Your instructions:
Among the lines listed below, count those that include the string "checkbox", and state only the count.

Records to use:
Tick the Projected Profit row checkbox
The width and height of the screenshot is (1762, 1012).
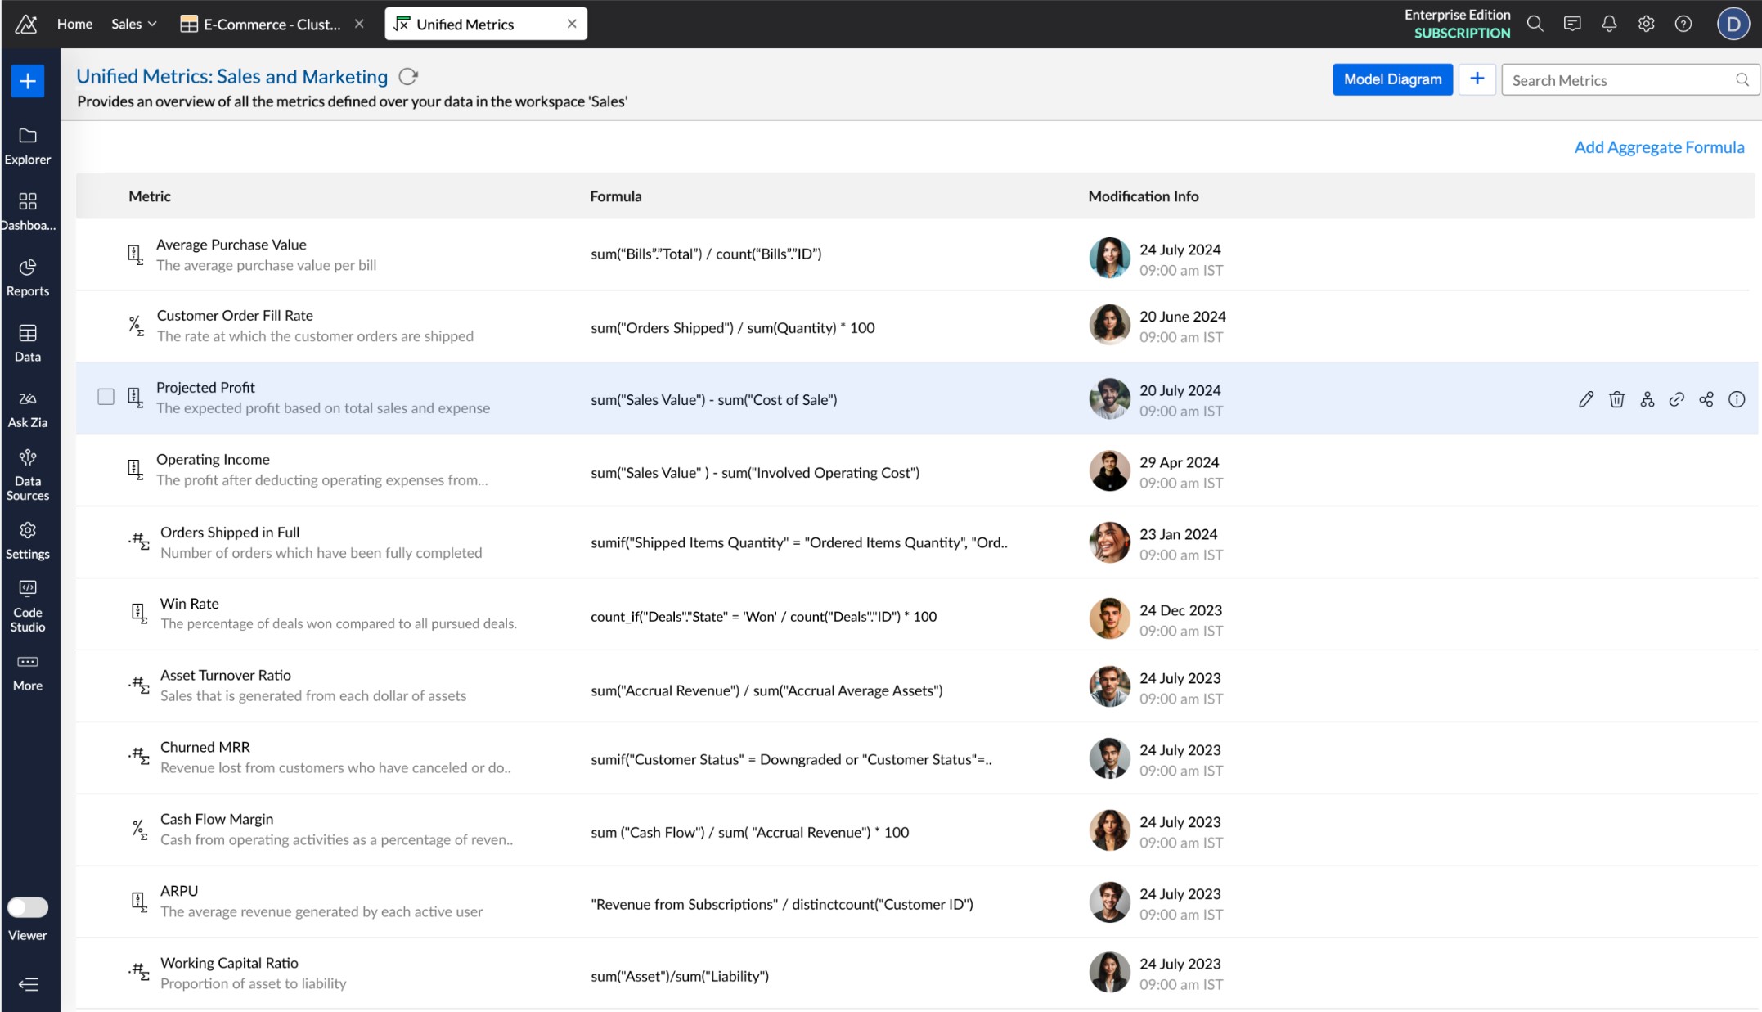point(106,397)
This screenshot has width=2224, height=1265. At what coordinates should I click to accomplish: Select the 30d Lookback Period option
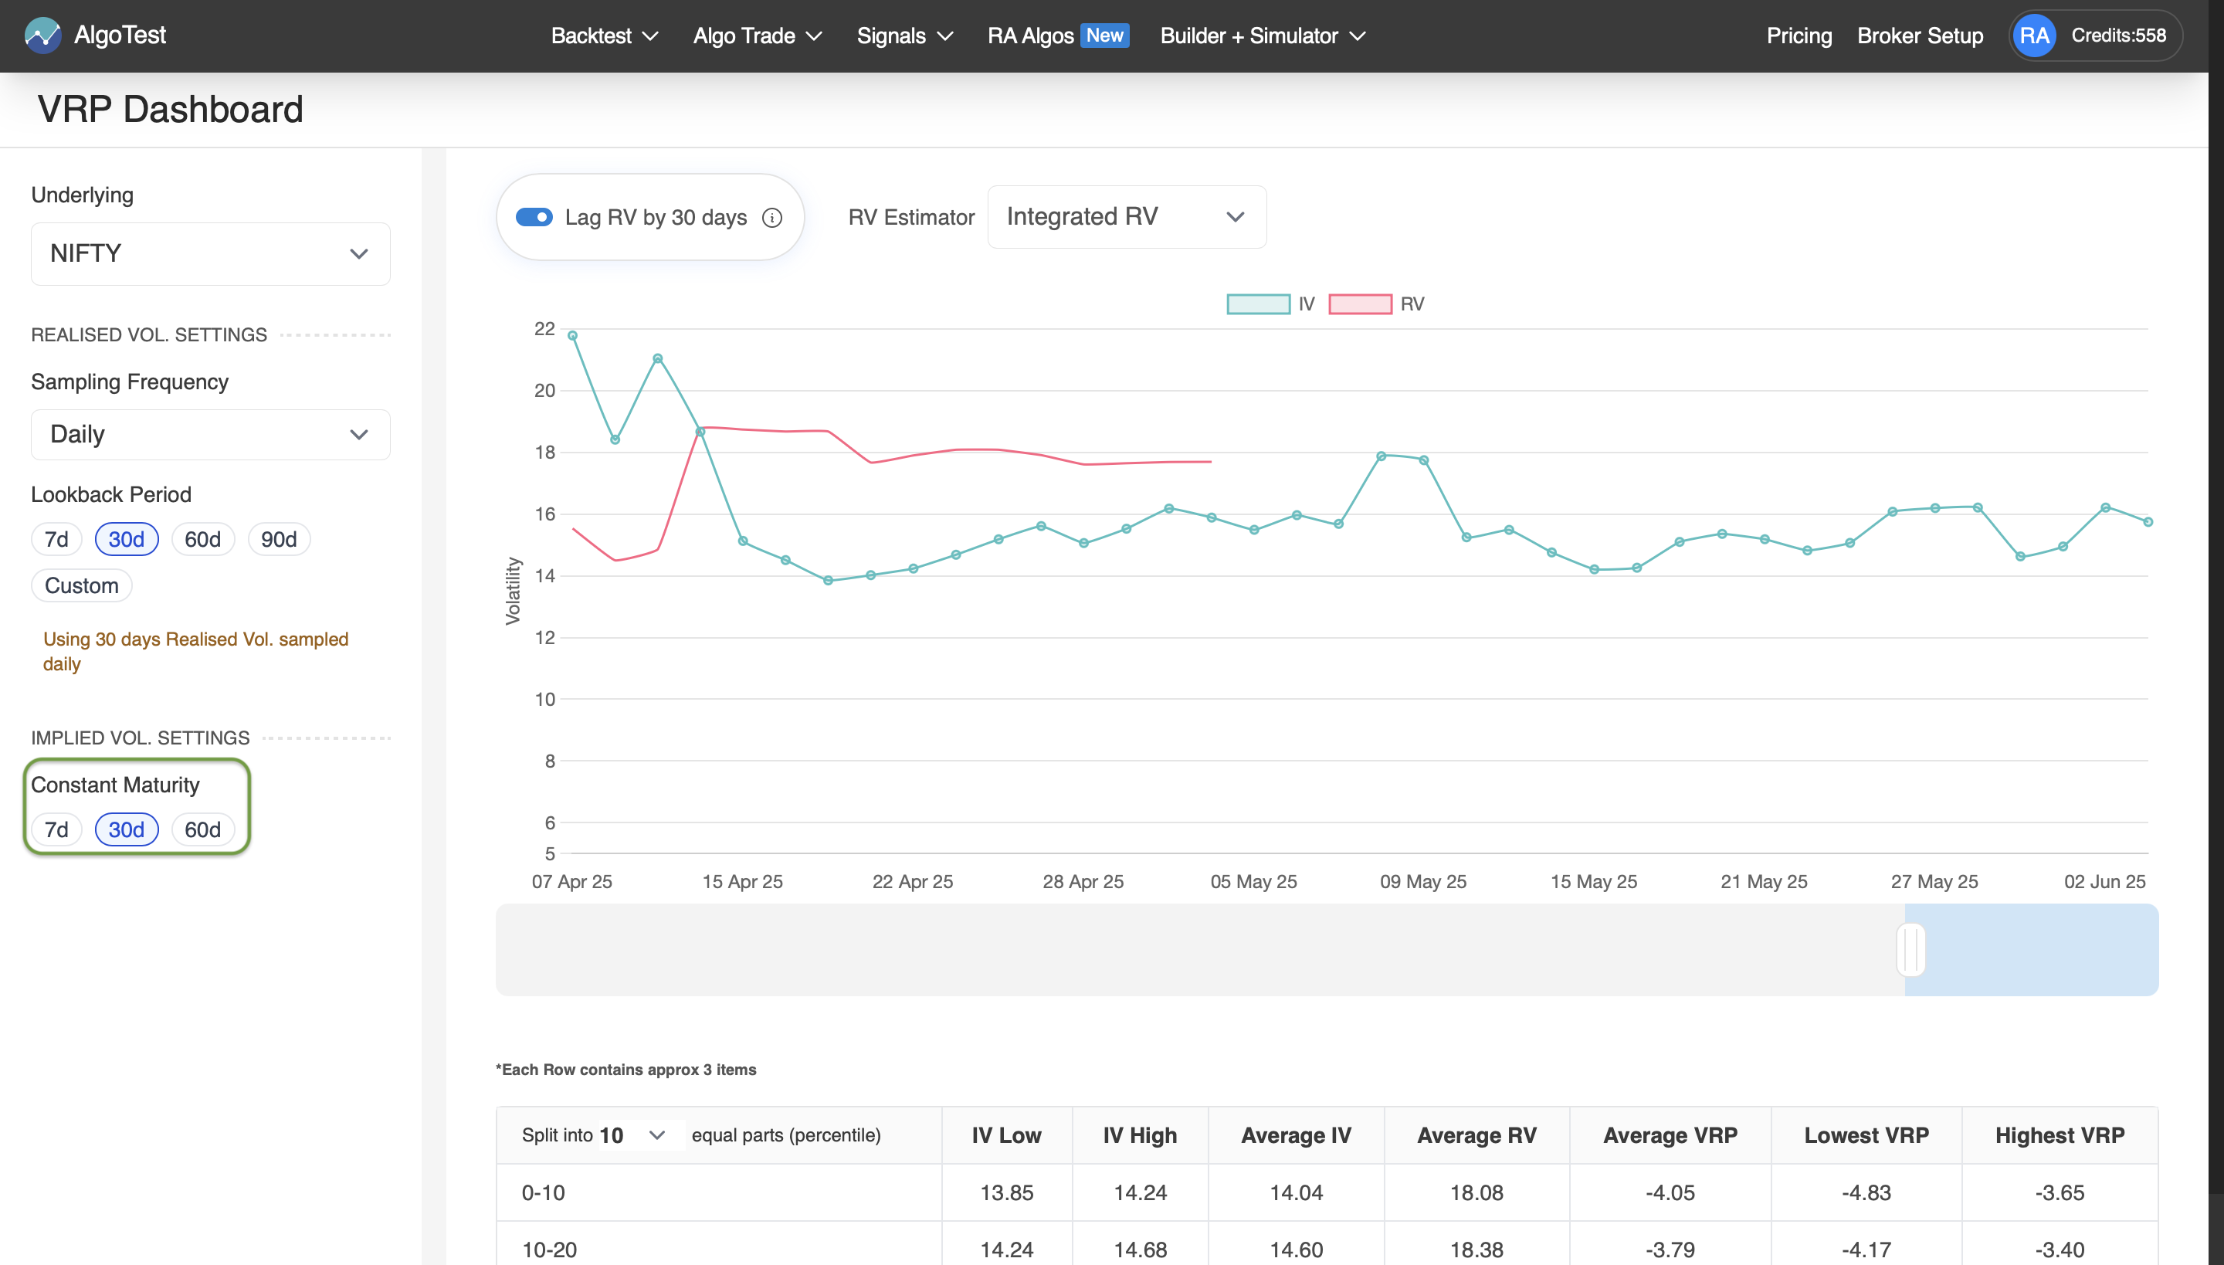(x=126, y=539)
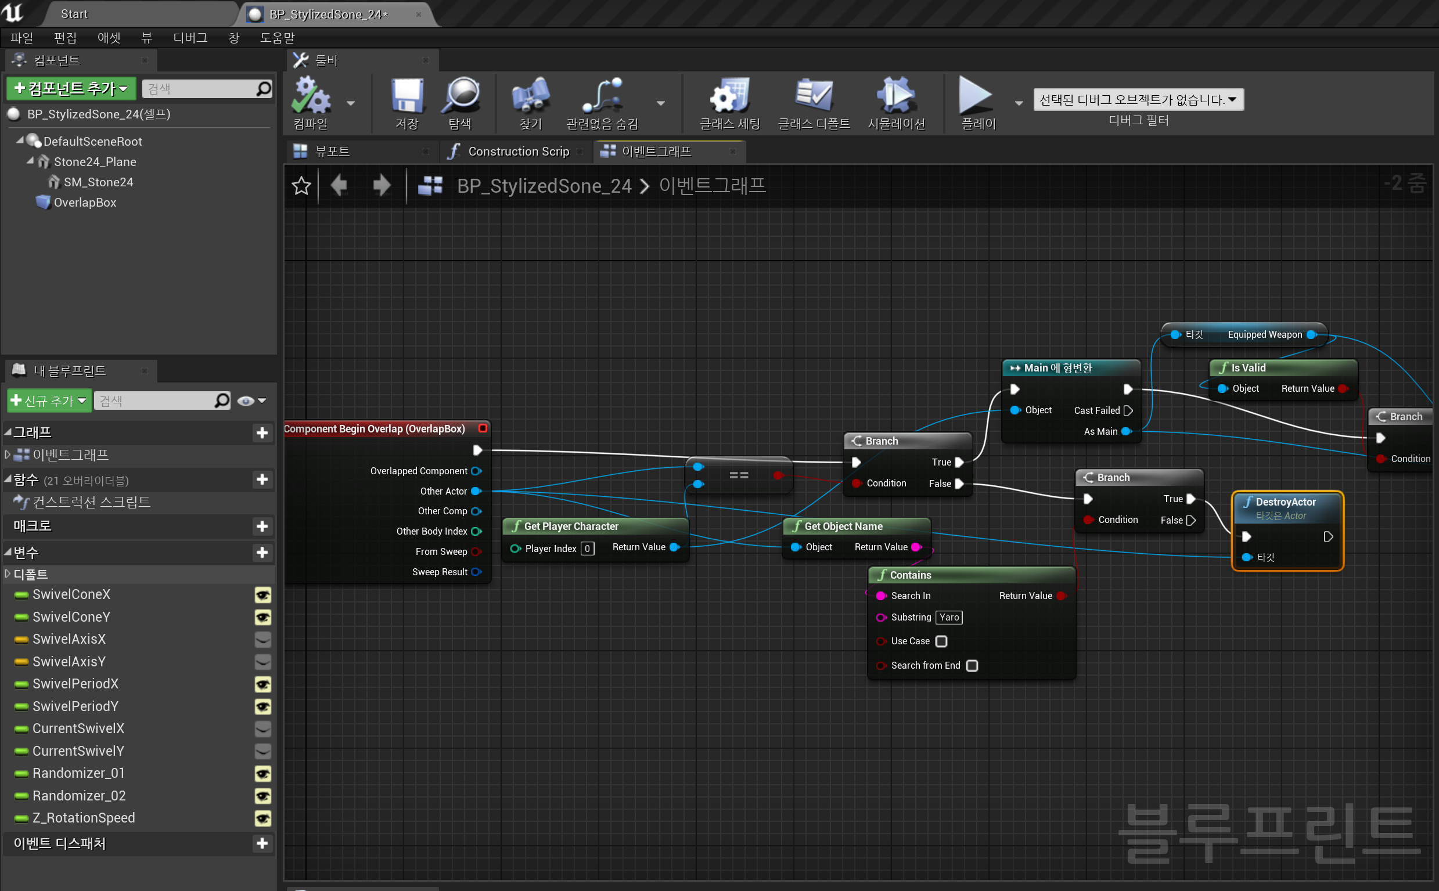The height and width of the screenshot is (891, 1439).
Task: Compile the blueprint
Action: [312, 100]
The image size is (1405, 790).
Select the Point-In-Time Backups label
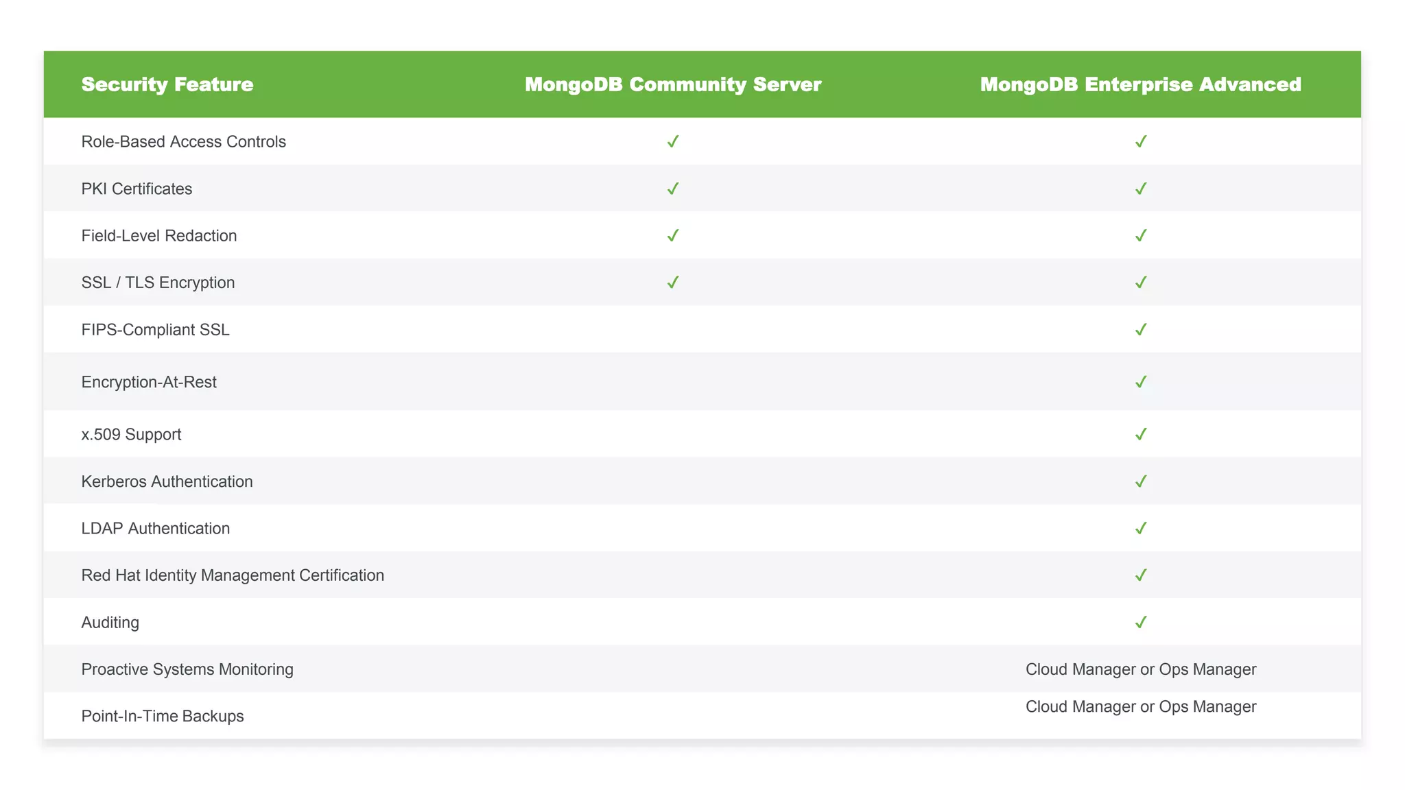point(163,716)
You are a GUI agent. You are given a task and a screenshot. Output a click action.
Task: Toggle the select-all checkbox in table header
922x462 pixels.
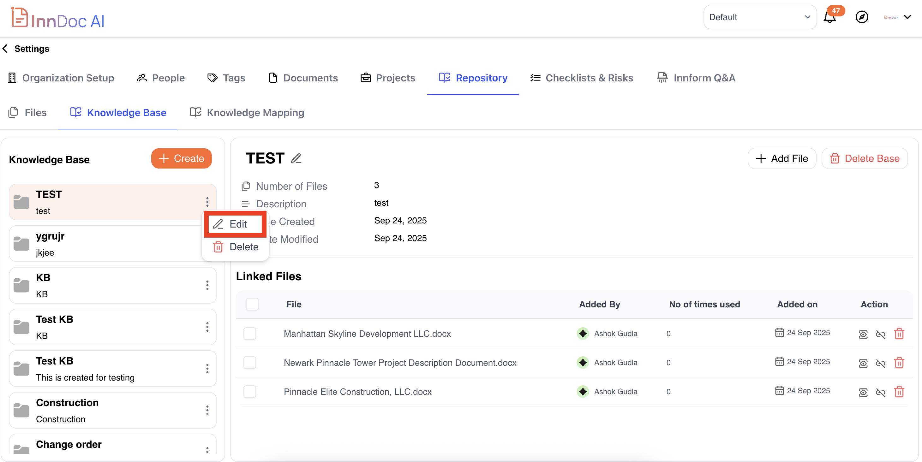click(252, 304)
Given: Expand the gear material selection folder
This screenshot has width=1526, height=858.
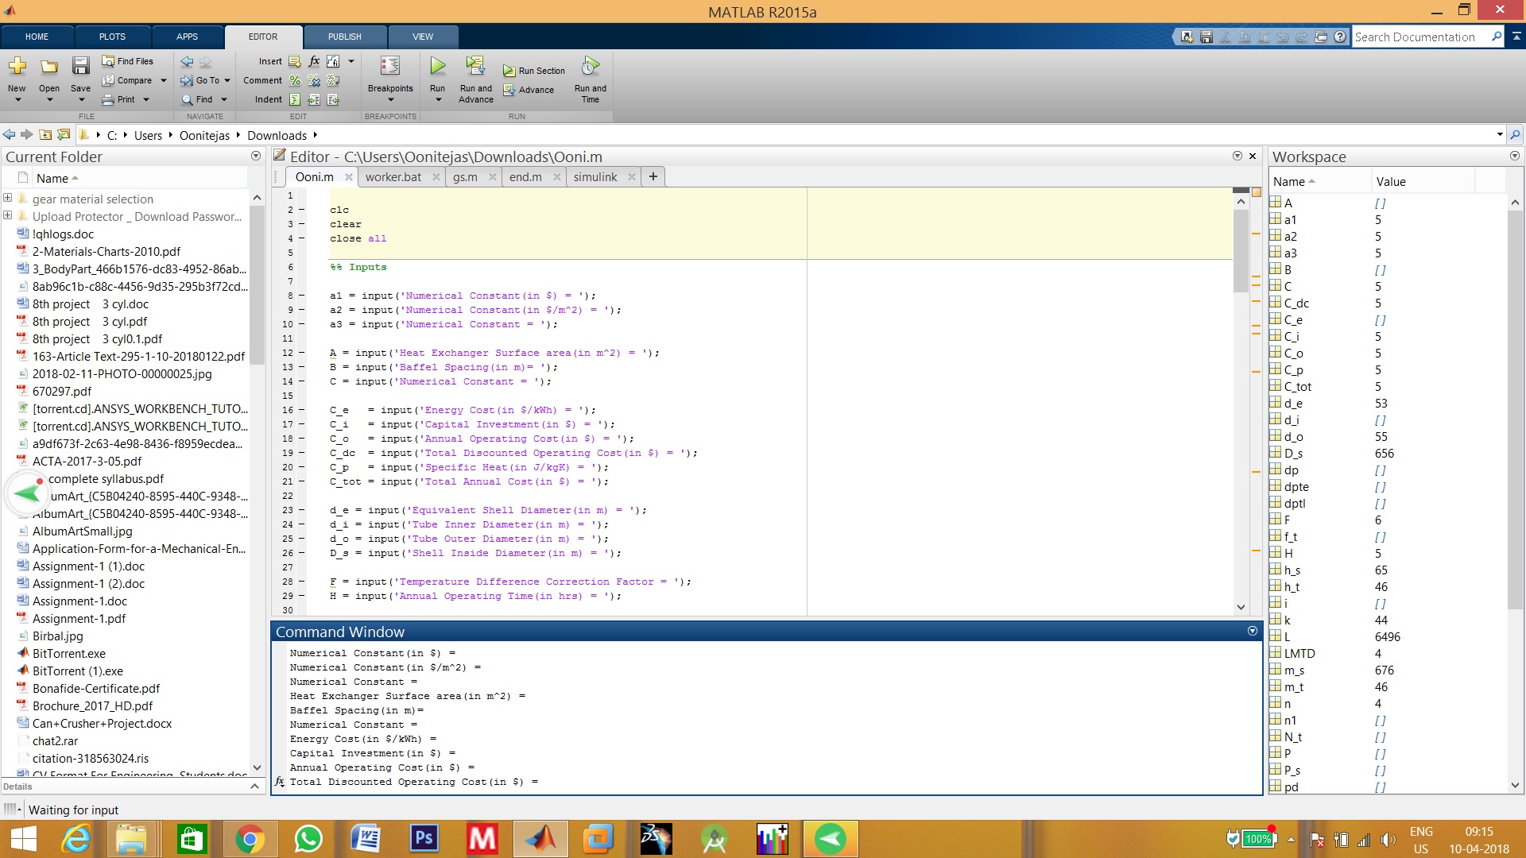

Task result:
2